[REQUIRED WORK]
Every entry must appear in the output exactly as it does here.

Stored items:
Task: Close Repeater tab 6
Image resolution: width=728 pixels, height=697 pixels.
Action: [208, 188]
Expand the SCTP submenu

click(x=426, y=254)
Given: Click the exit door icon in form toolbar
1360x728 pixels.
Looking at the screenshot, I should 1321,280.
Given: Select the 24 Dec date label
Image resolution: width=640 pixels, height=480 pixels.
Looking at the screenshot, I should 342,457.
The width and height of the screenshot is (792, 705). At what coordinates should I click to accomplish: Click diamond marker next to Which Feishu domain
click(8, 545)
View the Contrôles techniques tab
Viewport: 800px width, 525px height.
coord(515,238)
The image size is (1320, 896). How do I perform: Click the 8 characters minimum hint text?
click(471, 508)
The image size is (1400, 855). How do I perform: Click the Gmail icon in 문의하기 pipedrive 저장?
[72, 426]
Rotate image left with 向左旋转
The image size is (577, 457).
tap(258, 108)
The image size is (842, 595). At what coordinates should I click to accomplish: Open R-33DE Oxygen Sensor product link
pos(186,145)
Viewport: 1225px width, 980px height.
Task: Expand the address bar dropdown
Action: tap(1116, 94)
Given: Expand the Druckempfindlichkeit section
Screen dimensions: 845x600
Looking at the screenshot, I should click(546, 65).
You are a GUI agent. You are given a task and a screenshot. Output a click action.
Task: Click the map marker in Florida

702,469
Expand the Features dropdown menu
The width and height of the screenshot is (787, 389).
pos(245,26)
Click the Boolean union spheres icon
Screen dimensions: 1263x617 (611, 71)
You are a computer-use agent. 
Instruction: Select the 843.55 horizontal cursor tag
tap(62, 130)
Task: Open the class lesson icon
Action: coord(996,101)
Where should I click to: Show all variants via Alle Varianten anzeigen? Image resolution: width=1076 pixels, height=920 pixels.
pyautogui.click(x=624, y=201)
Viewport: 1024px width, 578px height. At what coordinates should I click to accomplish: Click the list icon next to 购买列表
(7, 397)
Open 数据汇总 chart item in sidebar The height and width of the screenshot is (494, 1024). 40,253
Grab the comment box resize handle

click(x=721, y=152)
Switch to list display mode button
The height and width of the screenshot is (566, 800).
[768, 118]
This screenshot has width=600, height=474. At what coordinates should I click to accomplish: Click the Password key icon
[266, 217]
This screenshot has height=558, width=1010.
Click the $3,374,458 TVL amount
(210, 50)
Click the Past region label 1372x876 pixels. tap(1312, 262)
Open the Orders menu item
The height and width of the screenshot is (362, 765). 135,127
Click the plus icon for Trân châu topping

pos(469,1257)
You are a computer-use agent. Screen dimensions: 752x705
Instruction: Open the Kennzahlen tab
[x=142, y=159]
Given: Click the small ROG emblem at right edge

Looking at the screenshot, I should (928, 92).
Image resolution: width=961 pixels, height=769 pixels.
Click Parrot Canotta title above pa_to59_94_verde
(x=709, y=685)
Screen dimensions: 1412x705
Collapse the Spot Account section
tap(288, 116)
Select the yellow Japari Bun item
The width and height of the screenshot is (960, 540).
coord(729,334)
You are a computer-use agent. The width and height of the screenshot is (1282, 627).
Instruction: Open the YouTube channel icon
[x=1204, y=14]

[EXPECTED ANSWER]
Task: Close Repeater tab 6
Image resolution: width=728 pixels, height=697 pixels.
Action: [208, 188]
Expand the SCTP submenu

click(x=426, y=254)
Given: Click the exit door icon in form toolbar
1360x728 pixels.
Looking at the screenshot, I should 1321,280.
Given: Select the 24 Dec date label
Image resolution: width=640 pixels, height=480 pixels.
Looking at the screenshot, I should 342,457.
The width and height of the screenshot is (792, 705). At what coordinates should I click to accomplish: Click diamond marker next to Which Feishu domain
click(8, 545)
View the Contrôles techniques tab
Viewport: 800px width, 525px height.
coord(515,238)
The image size is (1320, 896). How do I perform: Click the 8 characters minimum hint text?
click(471, 508)
The image size is (1400, 855). How do I perform: Click the Gmail icon in 문의하기 pipedrive 저장?
[72, 426]
Rotate image left with 向左旋转
The image size is (577, 457).
tap(258, 108)
The image size is (842, 595). At what coordinates should I click to accomplish: Open R-33DE Oxygen Sensor product link
pos(186,145)
Viewport: 1225px width, 980px height.
Task: Expand the address bar dropdown
Action: tap(1116, 94)
Given: Expand the Druckempfindlichkeit section
Screen dimensions: 845x600
Looking at the screenshot, I should click(546, 65).
You are a GUI agent. You are given a task and a screenshot. Output a click action.
Task: Click the map marker in Florida

702,469
Expand the Features dropdown menu
The width and height of the screenshot is (787, 389).
pos(245,26)
Click the Boolean union spheres icon
Screen dimensions: 1263x617 (611, 71)
You are a computer-use agent. 
Instruction: Select the 843.55 horizontal cursor tag
tap(62, 130)
Task: Open the class lesson icon
Action: coord(996,101)
Where should I click to: Show all variants via Alle Varianten anzeigen? Image resolution: width=1076 pixels, height=920 pixels.
pyautogui.click(x=624, y=201)
Viewport: 1024px width, 578px height. At what coordinates should I click to accomplish: Click the list icon next to 购买列表
(7, 397)
Open 数据汇总 chart item in sidebar The height and width of the screenshot is (494, 1024). 40,253
Grab the comment box resize handle

click(x=721, y=152)
Switch to list display mode button
The height and width of the screenshot is (566, 800).
[768, 118]
This screenshot has width=600, height=474. At what coordinates should I click to accomplish: Click the Password key icon
[266, 217]
This screenshot has height=558, width=1010.
Click the $3,374,458 TVL amount
(210, 50)
Click the Past region label 1372x876 pixels. tap(1312, 262)
Open the Orders menu item
The height and width of the screenshot is (362, 765). 135,127
Click the plus icon for Trân châu topping

pos(469,1257)
You are a computer-use agent. Screen dimensions: 752x705
Instruction: Open the Kennzahlen tab
[x=142, y=159]
Given: Click the small ROG emblem at right edge

Looking at the screenshot, I should (928, 92).
Image resolution: width=961 pixels, height=769 pixels.
Click Parrot Canotta title above pa_to59_94_verde
(x=709, y=685)
Screen dimensions: 1412x705
Collapse the Spot Account section
tap(288, 116)
Select the yellow Japari Bun item
The width and height of the screenshot is (960, 540).
coord(729,334)
You are a computer-use agent. The width and height of the screenshot is (1282, 627).
Instruction: Open the YouTube channel icon
[x=1204, y=14]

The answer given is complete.